I've seen proofs here that help with $n\log n = \mathcal{O}(n^2)$. However, if we take it a step further, how could one prove $n^{\log n}$ is $ \mathcal{O}(2^n)$?
We are assuming $n\in\mathbb{N}$. Would it extend to $n\in (0,\infty)$?
If we apply limit of $x\rightarrow\infty$, the final limit achieved is $\infty$ itself (after applying exponent rule). So how do I start my logic to make this proof?
Any help is greatly appreciated.
On
There's a master lemma I find useful for such problems:
If $\log f(n) = o(\log g(n))$, then $f(n) = o(g(n))$, and therefore in particular $f(n) = O(g(n))$.
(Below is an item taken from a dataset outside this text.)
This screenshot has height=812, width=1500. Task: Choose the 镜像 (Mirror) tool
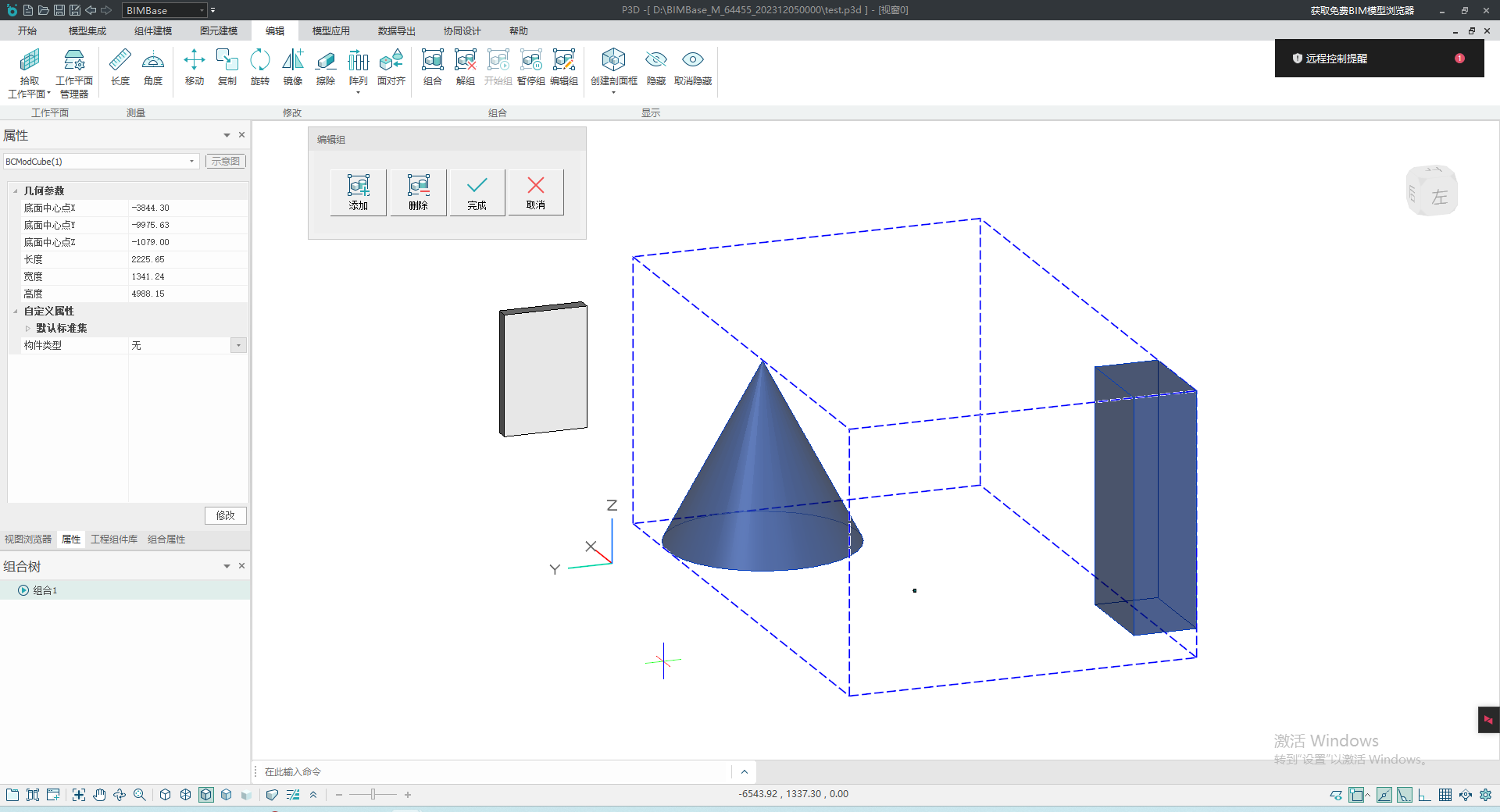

(It's not true that $\log f(n) = O(\log g(n))$ implies $f(n) = O(g(n))$, as the example $f(n)=n^2$ and $g(n)=n$ shows.)
If you can prove that $\log(2^n) = o(\log(n^{\log n}))$, this lemma then implies that $2^n = o(n^{\log n})$ and thus that $n^{\log n} \ne O(2^n)$.
For simplicity, assuming the logarithm is in base $2$ (it doesn't really matter what base the logarithm is, because they differ by a constant), you can also note that $$\frac{n^{\log n}}{2^n} = \frac{2^{\log^2 n}}{2^n} = 2^{\log^2 n - n}$$ Since the function $2^x$ tends to $0$ as $x \to -\infty$, and since $\log^2 n = o(n)$, it follows that the exponent is $-\Theta(n)$ and namely, it tends to negative infinity. This means that the above ratio tends to zero as $n \to \infty$, so we can indeed conclude that $n^{\log n} = O(2^n)$.